30 December 2017
1 John 2:12-17
I am writing to you, my own children,
whose sins have already been forgiven through his name;
I am writing to you, fathers,
who have come to know the one
who has existed since the beginning;
I am writing to you, young men,
who have already overcome the Evil One;
I have written to you, children,
because you already know the Father;
I have written to you, fathers,
because you have come to know the one
who has existed since the beginning;
I have written to you, young men,
because you are strong and God’s word has made its home in you,
and you have overcome the Evil One.
You must not love this passing world
or anything that is in the world.
The love of the Father cannot be
in any man who loves the world,
because nothing the world has to offer
– the sensual body,
the lustful eye,
pride in possessions –
could ever come from the Father
but only from the world;
and the world, with all it craves for,
is coming to an end;
but anyone who does the will of God
remains for ever.
There was a prophetess, Anna the daughter of Phanuel, of the tribe of Asher. She was well on in years. Her days of girlhood over, she had been married for seven years before becoming a widow. She was now eighty-four years old and never left the Temple, serving God night and day with fasting and prayer. She came by just at that moment and began to praise God; and she spoke of the child to all who looked forward to the deliverance of Jerusalem.

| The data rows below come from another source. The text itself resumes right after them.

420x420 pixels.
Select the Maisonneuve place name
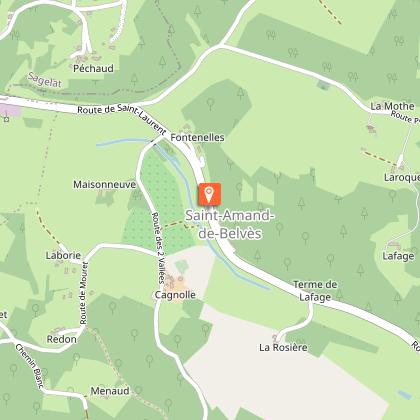click(x=105, y=184)
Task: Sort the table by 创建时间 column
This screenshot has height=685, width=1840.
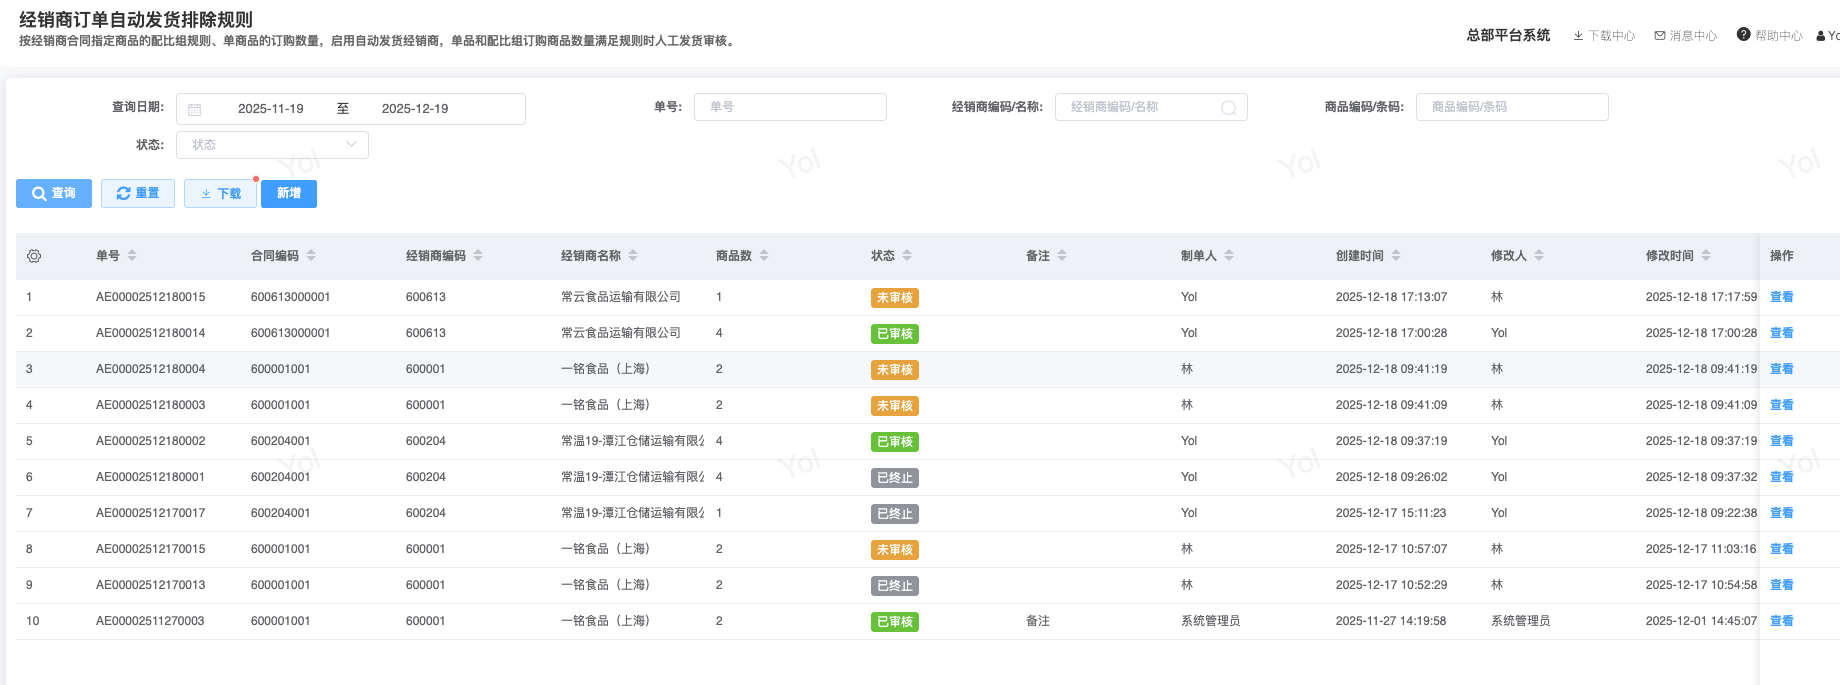Action: (1396, 256)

When they had done everything the Law of the Lord required, they went back to Galilee, to their own town of Nazareth. Meanwhile the child grew to maturity, and he was filled with wisdom; and God’s favour was with him.
Yet the world and its enticement are passing away. But whoever does the will of God remains forever.
I’m not big on New Year’s resolutions, never have been. I think this is because I’ve been apathetic for the most part, and totally undisciplined for the other. I used to receive annual diaries and planners that would remain as they were given to me – pristinely clean. But something this year has shifted in me, a sense of urgency if you will. Last year, I bought a journal for myself for the first time in my life, telling myself this year would be different from the last, and endeavouring to make it happen. For the first quarter of the year, that journal remained blank. Then suddenly around the month of April, a few notes appeared here and there. Gradually the pages filled up with more concrete ideas, as I journalled more about my life’s purpose. As I reflected, I constantly questioned what it is that God has called me to do, and what I can do with the gifts that He has given me. In fact, I sought to answer what those gifts were in the first place. I feel that each of us must have a purpose, and while I am still finding mine, no doubt that it is clearer to me now that I have started to put my thoughts on paper, and this clarity has led to a more defined plan, with milestones and timelines.
Many times at the end of the year, we make resolutions that don’t really stick: losing weight, getting fit, going to the gym x no. of times a week, being a better spouse / son / daughter, climbing a mountain, visiting places. Then life gets in the way and we get distracted and side-tracked. Back in high school, my English teacher gave us a project at the start of the year to write down our resolutions, and at the end of the year, she gave them back to us. I couldn’t recognise those resolutions, though it was clearly my handwriting. I had written them down and locked them away in my mind, never to be unearthed. Now that I am older (and hopefully wiser), I realised that all my previous resolutions were no more than fluff because they had no sense of purpose. When there is no purpose, they become weak resolutions. There is no resolute behind the resolution! But as I started asking myself about my life’s purpose, I also found myself praying more about it, asking God to show me the way. Though I have not seen the whole plan yet, God has, throughout this year, shown me little things that have led from one thing to another, like a little trail of breadcrumbs. I am certain that as I pick up on this trail and start acting on it, God will reveal His plan for me.
My point is this: if we make resolutions without a plan or purpose, we don’t attach a sense of urgency to it. Why are we doing it in the first place? And how are we going to do it? If it is unclear to us, we can’t expect that we will stick to it for long. And if we have no discipline or patience, chances are they won’t be permanent. So, what kind of resolutions are we making for 2018? Are we making resolutions of the world, or of God? Whatever our resolutions may be, let us attach a higher purpose to it, praying and asking God for guidance and wisdom, acting in faith that He will reveal His plan for our life in time.
(Today’s Oxygen by Annette Soo)
Prayer – Heavenly Father, we pray for wisdom to set goals to fulfill a life that You have planned for us, perseverance to hold steadfast to it, and faith to see it through till the end.
Thanksgiving – A brand new year approaches us oh Lord. Thank you for the blessing and opportunity to do something right and purposeful in our lives. May what we do not be “me-centric”, but focus instead on those around us, and on your purpose for each and every one of us.